Background & Aims: Gut graft-versus-host disease (GVHD) contributes significantly to lethality after allogeneic hematopoietic stem-cell transplantation (HSCT). In murine models, macrophage secretion of interleukin 1α (IL-1α) and tumor necrosis factor α (TNF-α) contributes to gut GVHD pathogenesis. To help characterize whether human gut GVHD has similar biological characteristics, monocyte IL-1α and TNF-α production were evaluated after HSCT. Methods: Patients with refractory hematologic malignancy (n = 17) underwent reduced-intensity conditioning, HLA-matched sibling HSCT, and cyclosporine A GVHD prophylaxis.
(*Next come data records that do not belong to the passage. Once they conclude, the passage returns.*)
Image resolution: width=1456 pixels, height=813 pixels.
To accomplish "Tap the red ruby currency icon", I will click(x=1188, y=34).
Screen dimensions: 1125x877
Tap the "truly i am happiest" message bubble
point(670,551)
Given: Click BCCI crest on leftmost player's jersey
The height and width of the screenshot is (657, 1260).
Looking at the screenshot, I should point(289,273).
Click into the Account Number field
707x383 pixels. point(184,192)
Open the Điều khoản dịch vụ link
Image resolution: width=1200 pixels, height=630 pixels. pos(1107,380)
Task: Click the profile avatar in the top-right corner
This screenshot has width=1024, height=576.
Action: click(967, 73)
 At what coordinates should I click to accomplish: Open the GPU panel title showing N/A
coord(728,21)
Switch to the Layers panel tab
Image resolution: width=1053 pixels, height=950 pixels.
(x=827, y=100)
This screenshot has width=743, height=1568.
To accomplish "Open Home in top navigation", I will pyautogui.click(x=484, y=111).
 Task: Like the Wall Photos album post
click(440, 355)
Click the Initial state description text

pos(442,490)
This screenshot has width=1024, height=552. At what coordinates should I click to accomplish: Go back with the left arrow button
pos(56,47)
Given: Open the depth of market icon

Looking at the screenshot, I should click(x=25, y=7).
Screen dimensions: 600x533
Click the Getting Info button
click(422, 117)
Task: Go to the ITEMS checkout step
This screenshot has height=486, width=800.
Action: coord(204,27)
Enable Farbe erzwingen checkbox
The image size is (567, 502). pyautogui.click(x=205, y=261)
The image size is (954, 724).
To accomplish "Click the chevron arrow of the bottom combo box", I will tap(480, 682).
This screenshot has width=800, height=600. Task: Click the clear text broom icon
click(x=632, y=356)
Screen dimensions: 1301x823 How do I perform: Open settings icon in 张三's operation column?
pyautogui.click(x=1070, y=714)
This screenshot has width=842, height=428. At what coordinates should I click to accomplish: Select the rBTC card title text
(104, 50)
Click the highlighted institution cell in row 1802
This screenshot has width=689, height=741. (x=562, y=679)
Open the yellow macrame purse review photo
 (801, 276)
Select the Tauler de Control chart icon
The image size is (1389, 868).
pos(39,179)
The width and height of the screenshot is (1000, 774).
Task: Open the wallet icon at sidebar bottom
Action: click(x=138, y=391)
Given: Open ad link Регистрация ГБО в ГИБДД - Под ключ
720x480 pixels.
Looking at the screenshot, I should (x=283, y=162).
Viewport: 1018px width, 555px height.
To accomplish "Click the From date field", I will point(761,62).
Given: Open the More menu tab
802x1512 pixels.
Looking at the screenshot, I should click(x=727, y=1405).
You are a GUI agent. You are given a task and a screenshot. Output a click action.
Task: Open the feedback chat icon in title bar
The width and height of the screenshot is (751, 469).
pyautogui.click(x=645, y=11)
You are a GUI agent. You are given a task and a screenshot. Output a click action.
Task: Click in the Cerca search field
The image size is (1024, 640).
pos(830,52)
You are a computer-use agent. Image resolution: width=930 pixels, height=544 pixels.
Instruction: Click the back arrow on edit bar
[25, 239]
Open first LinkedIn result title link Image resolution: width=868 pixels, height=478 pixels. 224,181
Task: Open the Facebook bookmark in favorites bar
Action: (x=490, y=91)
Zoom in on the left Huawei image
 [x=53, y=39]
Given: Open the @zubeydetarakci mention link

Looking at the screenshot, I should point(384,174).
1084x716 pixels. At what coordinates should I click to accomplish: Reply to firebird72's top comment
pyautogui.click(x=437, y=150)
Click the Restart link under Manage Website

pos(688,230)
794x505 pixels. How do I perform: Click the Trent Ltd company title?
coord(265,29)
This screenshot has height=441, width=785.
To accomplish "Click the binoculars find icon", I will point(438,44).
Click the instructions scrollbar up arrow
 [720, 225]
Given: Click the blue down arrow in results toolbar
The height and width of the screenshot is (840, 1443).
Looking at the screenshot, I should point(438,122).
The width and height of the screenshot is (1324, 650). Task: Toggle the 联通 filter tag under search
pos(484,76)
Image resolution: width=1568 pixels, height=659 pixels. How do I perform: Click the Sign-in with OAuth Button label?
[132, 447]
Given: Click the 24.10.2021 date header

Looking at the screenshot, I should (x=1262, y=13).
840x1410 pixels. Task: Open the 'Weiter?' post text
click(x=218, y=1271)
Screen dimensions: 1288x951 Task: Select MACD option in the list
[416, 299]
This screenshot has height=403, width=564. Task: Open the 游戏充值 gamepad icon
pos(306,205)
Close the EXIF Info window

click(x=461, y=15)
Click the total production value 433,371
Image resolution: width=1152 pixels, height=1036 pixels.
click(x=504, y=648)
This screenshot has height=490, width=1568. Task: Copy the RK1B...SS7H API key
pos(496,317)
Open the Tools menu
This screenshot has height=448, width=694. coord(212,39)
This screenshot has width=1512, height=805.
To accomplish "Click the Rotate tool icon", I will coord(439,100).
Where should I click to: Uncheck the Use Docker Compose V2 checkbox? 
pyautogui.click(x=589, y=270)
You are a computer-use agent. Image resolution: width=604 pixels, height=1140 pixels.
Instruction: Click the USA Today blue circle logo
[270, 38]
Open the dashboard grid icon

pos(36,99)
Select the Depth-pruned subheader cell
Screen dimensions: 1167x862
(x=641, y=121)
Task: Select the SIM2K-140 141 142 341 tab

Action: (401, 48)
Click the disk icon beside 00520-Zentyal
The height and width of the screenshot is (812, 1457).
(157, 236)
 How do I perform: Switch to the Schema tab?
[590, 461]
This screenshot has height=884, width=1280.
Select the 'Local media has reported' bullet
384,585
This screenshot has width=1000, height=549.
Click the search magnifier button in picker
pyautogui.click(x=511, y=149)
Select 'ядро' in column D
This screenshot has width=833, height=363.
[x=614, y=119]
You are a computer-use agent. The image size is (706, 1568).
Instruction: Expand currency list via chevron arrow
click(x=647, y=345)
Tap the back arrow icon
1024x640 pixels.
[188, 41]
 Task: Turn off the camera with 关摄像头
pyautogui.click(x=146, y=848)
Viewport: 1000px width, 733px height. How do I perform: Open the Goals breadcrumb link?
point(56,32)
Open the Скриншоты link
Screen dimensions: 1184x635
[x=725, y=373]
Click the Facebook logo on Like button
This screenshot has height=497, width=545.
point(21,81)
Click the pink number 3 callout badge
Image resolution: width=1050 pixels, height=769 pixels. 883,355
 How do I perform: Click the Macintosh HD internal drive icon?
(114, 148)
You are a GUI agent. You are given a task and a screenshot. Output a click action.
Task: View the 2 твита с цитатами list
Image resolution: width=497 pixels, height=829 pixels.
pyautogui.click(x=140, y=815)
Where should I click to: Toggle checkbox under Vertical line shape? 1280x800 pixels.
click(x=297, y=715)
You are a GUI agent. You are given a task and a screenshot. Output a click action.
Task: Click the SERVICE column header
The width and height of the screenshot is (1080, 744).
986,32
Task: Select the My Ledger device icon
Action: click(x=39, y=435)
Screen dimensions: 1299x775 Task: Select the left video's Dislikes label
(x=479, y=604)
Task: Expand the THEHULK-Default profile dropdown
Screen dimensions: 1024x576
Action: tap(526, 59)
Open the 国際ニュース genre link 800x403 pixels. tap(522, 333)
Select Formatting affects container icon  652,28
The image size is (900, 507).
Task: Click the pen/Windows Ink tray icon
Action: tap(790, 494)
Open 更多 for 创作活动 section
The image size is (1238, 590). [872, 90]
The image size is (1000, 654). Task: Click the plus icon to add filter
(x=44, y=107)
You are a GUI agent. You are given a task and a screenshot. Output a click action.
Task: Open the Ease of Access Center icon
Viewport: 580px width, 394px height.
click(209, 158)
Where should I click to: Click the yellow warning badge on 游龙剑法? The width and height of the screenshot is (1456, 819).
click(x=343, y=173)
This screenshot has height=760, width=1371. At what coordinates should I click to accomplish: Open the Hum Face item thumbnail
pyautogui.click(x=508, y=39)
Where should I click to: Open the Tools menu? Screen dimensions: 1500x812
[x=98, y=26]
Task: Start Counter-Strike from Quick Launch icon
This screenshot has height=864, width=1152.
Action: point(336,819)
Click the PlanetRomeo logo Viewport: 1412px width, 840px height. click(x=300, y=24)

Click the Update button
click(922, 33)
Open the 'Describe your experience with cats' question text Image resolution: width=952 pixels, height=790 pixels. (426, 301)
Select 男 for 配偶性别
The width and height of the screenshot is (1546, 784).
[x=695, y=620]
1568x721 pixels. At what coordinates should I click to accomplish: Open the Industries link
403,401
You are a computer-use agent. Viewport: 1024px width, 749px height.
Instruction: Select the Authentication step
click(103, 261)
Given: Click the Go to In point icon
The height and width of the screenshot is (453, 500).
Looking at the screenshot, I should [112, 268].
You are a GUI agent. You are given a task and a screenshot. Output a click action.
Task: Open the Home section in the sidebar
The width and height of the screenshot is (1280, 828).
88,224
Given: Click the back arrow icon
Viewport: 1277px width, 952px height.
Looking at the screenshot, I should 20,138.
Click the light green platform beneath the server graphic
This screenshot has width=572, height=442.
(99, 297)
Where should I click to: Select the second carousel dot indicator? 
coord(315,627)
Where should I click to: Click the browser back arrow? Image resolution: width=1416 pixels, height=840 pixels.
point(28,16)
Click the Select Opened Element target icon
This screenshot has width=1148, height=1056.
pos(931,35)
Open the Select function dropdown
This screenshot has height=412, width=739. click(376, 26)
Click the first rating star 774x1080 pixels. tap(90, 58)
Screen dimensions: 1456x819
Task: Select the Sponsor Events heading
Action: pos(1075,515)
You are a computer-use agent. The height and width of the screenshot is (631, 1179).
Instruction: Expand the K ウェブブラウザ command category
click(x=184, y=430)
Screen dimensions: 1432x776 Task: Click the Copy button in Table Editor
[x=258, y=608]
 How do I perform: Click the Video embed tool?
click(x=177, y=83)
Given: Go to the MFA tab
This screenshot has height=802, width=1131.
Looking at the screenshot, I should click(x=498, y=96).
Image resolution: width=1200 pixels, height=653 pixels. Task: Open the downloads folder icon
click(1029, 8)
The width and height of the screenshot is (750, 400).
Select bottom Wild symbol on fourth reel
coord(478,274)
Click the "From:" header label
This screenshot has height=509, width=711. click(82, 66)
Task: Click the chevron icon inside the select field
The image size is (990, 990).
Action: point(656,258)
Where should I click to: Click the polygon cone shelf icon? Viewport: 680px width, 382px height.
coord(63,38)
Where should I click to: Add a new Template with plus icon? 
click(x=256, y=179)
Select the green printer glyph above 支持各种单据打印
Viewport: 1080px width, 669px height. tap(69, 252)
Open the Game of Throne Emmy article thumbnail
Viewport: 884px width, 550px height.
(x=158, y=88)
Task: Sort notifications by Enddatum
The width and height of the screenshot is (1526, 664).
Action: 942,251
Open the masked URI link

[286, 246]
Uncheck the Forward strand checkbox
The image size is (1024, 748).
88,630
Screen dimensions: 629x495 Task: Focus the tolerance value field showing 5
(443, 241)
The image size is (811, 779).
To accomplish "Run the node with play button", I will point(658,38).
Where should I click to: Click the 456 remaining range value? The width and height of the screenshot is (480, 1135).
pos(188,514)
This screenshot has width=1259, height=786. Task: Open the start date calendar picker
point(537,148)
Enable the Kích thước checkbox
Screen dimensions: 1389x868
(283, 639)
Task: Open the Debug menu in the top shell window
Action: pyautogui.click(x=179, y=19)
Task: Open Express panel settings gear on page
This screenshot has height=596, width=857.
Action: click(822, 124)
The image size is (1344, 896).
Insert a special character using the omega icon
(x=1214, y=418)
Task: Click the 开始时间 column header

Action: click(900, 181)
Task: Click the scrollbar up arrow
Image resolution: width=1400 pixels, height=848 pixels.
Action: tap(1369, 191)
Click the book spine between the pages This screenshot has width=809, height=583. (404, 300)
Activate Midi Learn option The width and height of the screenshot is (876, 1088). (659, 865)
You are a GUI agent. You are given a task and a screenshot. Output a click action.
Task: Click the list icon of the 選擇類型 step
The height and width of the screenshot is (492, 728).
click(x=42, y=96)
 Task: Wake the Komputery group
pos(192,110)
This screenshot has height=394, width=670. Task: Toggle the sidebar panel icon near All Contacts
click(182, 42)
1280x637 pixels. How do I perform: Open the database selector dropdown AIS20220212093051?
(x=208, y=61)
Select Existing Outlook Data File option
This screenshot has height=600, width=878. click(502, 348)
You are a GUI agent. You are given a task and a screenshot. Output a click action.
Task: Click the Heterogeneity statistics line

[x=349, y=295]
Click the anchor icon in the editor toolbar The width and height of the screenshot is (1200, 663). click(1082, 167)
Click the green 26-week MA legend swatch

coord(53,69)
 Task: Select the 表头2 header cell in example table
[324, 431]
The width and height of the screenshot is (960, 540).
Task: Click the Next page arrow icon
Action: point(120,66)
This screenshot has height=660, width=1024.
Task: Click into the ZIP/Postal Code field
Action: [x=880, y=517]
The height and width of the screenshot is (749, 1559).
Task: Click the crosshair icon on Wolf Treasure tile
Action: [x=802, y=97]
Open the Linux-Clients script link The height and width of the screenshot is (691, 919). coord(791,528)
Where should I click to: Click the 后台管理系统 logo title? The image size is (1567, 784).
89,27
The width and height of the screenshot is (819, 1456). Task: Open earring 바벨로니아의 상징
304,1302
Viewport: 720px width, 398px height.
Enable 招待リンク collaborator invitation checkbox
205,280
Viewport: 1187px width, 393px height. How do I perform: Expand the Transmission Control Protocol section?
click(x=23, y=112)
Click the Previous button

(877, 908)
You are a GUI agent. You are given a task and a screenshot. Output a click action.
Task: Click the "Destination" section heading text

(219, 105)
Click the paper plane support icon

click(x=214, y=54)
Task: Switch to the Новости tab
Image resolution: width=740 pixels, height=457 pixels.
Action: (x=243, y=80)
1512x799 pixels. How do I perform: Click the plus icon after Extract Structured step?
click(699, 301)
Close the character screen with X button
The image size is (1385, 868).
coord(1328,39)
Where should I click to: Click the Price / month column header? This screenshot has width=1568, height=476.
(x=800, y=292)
After HSCT, monocyte IL-1α and TNF-α levels were measured using intracellular flow cytometry (IC-FCM), and results were correlated with clinical GVHD. Results: Incidences of acute GVHD were none (n = 3), grades I-II (n = 9), or grades III-IV (n = 5; each case with stage 2-3 gut GVHD). Posttransplantation monocyte IL-1α production (percentage of CD14 +IL-1+ cells) increased significantly from 8.7% ± 3.7% (week 2) to 40.3% ± 7.3% (week 4; P = 0.0065) and was not associated with GVHD severity (P = 1.00). Conversely, increases in monocyte TNF-α were quantitatively reduced and temporally delayed, from 0.6% ± 0.2% (week 2) to 3.6% ± 1.4% (week 6; P = 0.076). Most importantly, elevation of monocyte TNF-α level correlated with increased gut GVHD severity (P = 0.0041); increases in monocyte TNF-α levels typically preceded the onset of gut GVHD symptoms. Conclusions: Human gut GVHD after reduced-intensity allogeneic HSCT is associated with monocyte cytokine secretion initially involving IL-1α, followed by TNF-α. Serial measurement of monocyte cytokines, in particular, TNF-α, by IC-FCM may represent a noninvasive method for GVHD monitoring, potentially allowing the identification of patients appropriate for early-intervention strategies.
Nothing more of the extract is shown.